◆ **Problem description**: Using the entries below, write out the line with "Konferencia VSSTZ 2020 (67, 251)", the line with "끝 페이지 (949, 1871)", and every line in between, exactly as each is written.

*** Opening Records for this exercise ***

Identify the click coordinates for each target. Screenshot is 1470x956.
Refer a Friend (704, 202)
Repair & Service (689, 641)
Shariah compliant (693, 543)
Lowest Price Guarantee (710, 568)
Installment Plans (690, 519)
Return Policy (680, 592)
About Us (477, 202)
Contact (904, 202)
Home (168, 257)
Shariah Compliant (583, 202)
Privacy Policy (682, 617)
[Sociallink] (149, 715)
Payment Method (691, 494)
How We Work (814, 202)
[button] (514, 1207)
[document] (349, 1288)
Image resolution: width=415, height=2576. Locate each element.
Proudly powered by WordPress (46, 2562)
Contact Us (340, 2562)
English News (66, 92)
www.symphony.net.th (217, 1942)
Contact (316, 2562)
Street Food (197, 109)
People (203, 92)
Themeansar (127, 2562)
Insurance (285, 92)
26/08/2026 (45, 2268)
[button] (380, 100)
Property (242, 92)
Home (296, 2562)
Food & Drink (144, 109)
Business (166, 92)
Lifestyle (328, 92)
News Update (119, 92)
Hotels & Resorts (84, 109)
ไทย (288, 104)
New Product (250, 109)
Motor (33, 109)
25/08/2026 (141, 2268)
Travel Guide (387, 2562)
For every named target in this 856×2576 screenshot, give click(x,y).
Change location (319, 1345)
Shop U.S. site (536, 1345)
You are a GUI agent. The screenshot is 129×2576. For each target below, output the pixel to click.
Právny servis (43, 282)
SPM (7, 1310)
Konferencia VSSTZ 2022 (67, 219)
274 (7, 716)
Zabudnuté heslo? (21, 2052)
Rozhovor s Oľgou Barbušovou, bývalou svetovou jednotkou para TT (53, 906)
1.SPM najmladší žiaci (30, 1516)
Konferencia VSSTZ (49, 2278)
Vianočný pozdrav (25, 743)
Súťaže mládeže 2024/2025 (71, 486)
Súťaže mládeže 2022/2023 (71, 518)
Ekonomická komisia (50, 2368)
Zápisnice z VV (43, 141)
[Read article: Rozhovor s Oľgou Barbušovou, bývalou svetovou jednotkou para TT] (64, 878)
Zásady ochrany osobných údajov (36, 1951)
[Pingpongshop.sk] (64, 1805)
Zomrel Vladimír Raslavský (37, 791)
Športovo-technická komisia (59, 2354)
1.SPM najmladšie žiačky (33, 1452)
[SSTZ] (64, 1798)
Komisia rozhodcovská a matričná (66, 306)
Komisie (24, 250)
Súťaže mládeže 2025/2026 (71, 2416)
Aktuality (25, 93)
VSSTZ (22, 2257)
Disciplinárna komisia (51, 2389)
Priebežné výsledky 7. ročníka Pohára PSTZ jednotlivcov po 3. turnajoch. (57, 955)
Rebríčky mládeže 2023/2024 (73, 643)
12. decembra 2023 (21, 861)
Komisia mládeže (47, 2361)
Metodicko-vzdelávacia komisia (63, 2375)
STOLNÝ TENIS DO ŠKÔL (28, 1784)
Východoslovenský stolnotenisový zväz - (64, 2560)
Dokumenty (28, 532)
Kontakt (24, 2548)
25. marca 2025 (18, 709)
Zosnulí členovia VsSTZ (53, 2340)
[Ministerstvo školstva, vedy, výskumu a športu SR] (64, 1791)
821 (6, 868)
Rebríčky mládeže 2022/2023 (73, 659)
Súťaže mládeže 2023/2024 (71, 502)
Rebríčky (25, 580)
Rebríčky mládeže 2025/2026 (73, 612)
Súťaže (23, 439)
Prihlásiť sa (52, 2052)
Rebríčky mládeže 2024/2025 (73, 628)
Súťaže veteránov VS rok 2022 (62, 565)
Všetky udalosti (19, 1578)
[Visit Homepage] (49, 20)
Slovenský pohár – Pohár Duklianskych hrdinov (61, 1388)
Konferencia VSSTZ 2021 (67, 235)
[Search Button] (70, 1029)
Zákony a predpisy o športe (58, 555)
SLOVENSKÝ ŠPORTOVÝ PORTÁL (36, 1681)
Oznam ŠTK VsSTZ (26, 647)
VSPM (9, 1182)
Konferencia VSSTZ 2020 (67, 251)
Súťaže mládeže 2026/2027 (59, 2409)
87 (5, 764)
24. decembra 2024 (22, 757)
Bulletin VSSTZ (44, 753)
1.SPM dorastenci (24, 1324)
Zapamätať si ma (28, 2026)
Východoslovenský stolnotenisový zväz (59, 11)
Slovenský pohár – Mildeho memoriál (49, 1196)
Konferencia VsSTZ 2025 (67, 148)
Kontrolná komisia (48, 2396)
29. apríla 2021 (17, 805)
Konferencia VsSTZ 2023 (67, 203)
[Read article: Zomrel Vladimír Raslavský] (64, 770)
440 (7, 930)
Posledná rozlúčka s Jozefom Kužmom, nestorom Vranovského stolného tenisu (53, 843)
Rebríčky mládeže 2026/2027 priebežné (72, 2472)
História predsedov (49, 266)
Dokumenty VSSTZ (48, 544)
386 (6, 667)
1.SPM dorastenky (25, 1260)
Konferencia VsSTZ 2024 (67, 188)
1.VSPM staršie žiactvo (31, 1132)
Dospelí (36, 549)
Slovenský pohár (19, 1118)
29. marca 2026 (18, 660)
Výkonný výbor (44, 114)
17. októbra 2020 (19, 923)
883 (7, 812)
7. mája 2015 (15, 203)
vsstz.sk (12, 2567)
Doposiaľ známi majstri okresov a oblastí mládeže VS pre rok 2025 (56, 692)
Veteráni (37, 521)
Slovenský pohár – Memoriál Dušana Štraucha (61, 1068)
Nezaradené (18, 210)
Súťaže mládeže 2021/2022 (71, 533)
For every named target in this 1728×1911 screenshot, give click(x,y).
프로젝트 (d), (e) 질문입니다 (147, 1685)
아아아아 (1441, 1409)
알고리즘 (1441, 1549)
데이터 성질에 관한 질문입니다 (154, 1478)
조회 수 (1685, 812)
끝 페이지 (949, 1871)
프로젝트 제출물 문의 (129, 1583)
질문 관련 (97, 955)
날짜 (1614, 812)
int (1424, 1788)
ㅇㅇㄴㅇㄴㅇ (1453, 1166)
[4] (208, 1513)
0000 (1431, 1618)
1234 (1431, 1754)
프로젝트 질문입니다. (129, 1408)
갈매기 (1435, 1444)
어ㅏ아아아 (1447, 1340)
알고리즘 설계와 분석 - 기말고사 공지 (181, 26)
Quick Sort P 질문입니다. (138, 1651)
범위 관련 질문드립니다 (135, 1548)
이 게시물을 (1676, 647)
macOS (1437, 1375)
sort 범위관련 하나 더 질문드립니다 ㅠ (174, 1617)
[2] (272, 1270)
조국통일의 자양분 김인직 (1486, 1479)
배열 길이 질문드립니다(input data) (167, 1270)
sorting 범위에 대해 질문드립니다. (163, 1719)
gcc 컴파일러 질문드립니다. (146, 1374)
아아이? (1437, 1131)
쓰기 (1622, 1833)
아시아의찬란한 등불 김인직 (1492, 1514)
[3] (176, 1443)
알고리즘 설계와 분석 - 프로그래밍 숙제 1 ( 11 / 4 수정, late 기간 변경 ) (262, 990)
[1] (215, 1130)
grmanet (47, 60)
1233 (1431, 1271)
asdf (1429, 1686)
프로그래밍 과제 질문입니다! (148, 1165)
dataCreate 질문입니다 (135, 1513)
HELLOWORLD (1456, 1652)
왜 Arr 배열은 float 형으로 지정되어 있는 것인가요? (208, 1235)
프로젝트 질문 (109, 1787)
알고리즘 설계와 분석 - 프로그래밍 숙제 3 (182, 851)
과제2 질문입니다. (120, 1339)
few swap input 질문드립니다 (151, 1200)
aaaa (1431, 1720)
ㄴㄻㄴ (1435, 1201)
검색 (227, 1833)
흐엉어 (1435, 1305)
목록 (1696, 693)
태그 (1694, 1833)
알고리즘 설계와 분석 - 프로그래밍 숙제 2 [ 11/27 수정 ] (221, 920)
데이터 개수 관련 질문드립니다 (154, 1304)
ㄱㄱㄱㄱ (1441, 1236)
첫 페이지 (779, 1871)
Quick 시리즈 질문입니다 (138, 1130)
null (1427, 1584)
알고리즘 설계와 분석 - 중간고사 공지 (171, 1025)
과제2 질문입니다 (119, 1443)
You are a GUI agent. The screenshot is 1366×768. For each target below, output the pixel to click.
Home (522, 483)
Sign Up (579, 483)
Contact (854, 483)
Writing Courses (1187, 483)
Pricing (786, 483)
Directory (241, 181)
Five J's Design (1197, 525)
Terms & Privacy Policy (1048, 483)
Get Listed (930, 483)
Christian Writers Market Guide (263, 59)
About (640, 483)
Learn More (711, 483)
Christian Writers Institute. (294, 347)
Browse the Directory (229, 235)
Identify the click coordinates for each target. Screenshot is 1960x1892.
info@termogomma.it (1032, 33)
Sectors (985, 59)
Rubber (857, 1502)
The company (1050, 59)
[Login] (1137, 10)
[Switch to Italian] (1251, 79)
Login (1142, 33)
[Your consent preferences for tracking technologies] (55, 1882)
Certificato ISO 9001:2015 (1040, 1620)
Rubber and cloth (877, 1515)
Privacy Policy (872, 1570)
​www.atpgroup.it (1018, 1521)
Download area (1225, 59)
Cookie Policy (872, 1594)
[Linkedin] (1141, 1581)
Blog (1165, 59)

*** Closing Records for this exercise ***

◆ **Answer to this task**:
Konferencia VSSTZ 2020 (67, 251)
Súťaže mládeže 2026/2027 (59, 2409)
87 (5, 764)
24. decembra 2024 (22, 757)
Bulletin VSSTZ (44, 753)
1.SPM dorastenci (24, 1324)
Zapamätať si ma (28, 2026)
Východoslovenský stolnotenisový zväz (59, 11)
Slovenský pohár – Mildeho memoriál (49, 1196)
Konferencia VsSTZ 2025 (67, 148)
Kontrolná komisia (48, 2396)
29. apríla 2021 (17, 805)
Konferencia VsSTZ 2023 (67, 203)
[Read article: Zomrel Vladimír Raslavský] (64, 770)
440 (7, 930)
Posledná rozlúčka s Jozefom Kužmom, nestorom Vranovského stolného tenisu (53, 843)
Rebríčky mládeže 2026/2027 priebežné (72, 2472)
História predsedov (49, 266)
Dokumenty VSSTZ (48, 544)
386 (6, 667)
1.SPM dorastenky (25, 1260)
Konferencia VsSTZ 2024 (67, 188)
1.VSPM staršie žiactvo (31, 1132)
Dospelí (36, 549)
Slovenský pohár (19, 1118)
29. marca 2026 (18, 660)
Výkonný výbor (44, 114)
17. októbra 2020 (19, 923)
883 (7, 812)
7. mája 2015 (15, 203)
vsstz.sk (12, 2567)
Doposiaľ známi majstri okresov a oblastí mládeže VS pre rok 2025 (56, 692)
Veteráni (37, 521)
Slovenský pohár – Memoriál Dušana Štraucha (61, 1068)
Nezaradené (18, 210)
Súťaže mládeže 2021/2022 (71, 533)
For every named target in this 1728×1911 screenshot, give click(x,y).
프로젝트 (d), (e) 질문입니다 (147, 1685)
아아아아 (1441, 1409)
알고리즘 (1441, 1549)
데이터 성질에 관한 질문입니다 (154, 1478)
조회 수 (1685, 812)
끝 페이지 (949, 1871)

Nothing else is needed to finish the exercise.